WHAT THIS TASK INVOLVES: Convert the records that start with the line containing "Image resolution: width=600" and go on through the line containing "click(242, 123)" into a two-column CSV with the headers instruction and answer. Give one row for each record, put each value in a quoted field with line breaks replaced by spaces, and leave the pictures out.

DATA LISTING:
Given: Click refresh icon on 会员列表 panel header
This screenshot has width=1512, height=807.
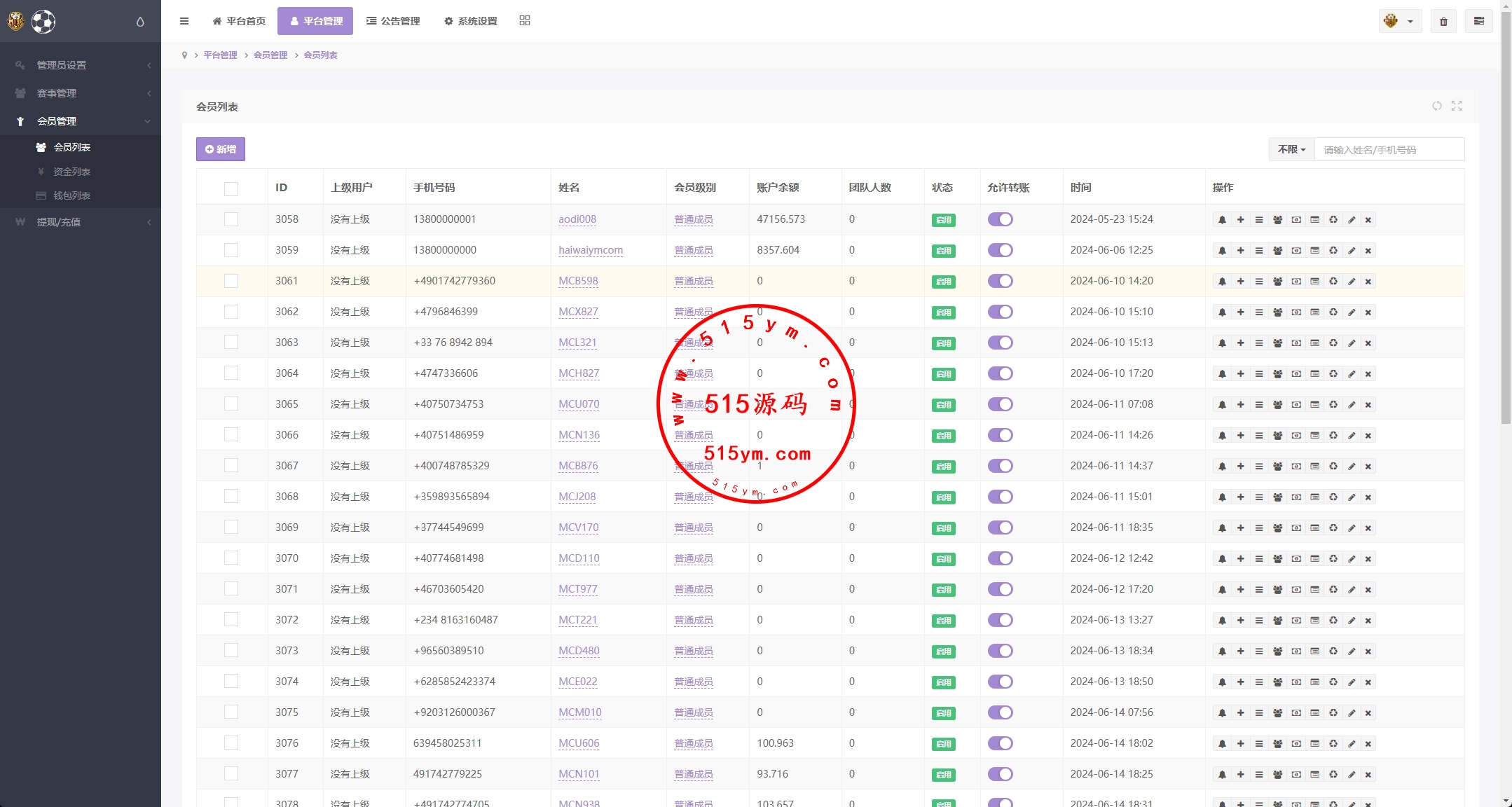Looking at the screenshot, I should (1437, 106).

* * *

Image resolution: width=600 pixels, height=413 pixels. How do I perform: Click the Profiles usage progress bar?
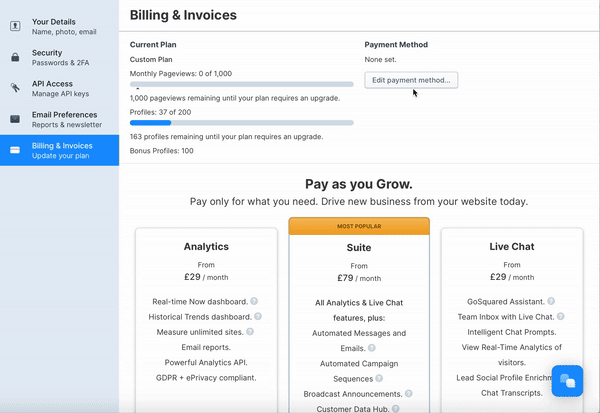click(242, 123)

FINISHED EXERCISE:
instruction,answer
"Image resolution: width=600 pixels, height=413 pixels. How do I perform: Click the Profiles usage progress bar?","click(242, 123)"